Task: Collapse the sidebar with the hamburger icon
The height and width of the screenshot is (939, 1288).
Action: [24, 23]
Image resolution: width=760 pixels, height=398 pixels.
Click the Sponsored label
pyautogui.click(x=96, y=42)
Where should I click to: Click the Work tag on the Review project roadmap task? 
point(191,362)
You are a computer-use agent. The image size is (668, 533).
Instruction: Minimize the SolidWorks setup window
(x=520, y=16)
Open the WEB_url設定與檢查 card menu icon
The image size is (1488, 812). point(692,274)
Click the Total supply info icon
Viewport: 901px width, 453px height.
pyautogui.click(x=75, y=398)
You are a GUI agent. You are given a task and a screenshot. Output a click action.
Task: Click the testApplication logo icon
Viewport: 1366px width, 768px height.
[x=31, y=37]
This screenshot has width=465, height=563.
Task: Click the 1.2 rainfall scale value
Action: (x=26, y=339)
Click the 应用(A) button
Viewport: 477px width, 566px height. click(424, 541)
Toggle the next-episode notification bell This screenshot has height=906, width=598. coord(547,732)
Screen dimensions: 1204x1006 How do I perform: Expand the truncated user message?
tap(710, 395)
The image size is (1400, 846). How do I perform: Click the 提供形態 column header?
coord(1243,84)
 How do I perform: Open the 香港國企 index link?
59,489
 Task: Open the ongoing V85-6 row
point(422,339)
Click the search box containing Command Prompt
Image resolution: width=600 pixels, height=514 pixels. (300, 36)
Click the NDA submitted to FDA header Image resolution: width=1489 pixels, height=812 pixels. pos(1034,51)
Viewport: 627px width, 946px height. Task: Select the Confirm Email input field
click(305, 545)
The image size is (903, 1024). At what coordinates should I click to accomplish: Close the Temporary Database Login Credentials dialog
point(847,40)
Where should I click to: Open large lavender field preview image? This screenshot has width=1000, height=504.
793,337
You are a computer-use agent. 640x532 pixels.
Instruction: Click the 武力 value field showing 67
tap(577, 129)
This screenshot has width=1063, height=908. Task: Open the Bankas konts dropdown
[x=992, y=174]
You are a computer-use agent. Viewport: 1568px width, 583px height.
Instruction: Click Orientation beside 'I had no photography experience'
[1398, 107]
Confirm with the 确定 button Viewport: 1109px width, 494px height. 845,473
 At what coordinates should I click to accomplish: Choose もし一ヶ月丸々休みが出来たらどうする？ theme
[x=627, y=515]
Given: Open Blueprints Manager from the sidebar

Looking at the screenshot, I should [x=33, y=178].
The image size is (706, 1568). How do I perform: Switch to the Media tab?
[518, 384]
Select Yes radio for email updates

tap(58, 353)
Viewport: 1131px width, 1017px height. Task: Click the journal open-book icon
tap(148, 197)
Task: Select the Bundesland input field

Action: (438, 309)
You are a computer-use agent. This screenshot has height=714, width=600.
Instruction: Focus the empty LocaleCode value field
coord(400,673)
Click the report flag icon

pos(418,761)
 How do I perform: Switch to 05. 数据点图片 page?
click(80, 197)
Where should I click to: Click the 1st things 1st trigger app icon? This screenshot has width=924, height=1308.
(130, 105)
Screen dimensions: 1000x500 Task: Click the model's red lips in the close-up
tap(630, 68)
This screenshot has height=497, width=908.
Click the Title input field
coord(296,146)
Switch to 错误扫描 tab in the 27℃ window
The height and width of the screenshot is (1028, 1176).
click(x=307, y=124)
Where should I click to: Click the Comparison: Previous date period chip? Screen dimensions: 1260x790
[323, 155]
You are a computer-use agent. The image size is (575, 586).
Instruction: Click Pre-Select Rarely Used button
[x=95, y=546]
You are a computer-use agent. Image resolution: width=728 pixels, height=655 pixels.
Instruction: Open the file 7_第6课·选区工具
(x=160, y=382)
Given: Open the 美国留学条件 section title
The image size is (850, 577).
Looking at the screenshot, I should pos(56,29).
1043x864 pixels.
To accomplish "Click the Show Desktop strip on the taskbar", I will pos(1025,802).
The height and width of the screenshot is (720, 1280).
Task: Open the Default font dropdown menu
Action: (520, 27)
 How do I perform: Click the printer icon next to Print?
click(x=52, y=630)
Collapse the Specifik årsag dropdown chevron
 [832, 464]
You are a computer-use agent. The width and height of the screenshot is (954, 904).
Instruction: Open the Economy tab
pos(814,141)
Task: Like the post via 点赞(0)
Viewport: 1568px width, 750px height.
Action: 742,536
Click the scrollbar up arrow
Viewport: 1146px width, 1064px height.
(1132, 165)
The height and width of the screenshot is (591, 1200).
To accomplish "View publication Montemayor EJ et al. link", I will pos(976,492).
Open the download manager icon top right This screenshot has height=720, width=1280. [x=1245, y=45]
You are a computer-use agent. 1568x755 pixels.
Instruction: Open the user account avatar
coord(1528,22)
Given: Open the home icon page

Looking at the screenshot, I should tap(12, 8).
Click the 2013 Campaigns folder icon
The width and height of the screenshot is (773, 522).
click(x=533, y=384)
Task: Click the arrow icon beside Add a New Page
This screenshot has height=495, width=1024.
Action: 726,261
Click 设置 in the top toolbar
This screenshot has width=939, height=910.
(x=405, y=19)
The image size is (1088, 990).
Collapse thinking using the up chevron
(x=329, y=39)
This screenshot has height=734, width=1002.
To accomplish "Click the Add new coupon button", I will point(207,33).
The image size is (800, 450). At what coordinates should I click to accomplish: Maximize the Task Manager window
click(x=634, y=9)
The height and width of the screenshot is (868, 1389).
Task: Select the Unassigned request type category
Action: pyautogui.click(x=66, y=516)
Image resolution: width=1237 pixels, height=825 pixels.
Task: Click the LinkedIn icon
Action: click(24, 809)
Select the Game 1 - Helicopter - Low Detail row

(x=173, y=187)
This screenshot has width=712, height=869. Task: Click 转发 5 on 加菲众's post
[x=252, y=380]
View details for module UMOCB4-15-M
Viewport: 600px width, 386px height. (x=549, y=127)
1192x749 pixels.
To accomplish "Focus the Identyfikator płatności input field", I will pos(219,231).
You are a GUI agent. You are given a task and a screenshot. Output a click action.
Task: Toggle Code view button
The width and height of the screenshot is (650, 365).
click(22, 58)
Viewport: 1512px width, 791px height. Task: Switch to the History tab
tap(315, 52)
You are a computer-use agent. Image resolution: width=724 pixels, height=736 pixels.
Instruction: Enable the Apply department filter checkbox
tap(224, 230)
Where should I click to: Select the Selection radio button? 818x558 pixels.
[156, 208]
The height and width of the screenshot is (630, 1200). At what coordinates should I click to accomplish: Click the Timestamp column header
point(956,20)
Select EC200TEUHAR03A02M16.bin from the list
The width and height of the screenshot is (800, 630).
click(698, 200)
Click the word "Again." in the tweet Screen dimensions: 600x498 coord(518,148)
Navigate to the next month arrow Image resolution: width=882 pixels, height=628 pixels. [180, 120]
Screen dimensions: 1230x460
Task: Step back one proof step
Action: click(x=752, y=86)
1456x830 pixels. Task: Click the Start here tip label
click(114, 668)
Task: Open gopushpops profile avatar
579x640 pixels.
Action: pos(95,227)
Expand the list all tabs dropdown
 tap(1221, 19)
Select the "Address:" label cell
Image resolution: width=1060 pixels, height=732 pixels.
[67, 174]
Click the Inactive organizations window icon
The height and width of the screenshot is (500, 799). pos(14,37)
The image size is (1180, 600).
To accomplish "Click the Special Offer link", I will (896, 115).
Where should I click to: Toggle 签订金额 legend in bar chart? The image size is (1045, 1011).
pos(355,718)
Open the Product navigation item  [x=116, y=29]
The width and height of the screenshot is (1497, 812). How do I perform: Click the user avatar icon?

- - - -

_WHAT YOU SHOULD DO_
Could you copy each line in the listing above that includes the word "agent"?

_ANSWER FOR THE TASK_
You are a computer-use agent. The image size is (668, 533).
You are a GUI agent. You are given a task and a screenshot. Output a click action.
You are a computer-use agent. 640x532 pixels.
You are a computer-use agent. Viewport: 1568px width, 583px height.
You are a computer-use agent. This screenshot has height=714, width=600.
You are a computer-use agent. The image size is (575, 586).
You are a computer-use agent. Image resolution: width=728 pixels, height=655 pixels.
You are a computer-use agent. The width and height of the screenshot is (954, 904).
You are a computer-use agent. 1568x755 pixels.
You are a GUI agent. You are given a task and a screenshot. Output a click action.
You are a computer-use agent. Image resolution: width=724 pixels, height=736 pixels.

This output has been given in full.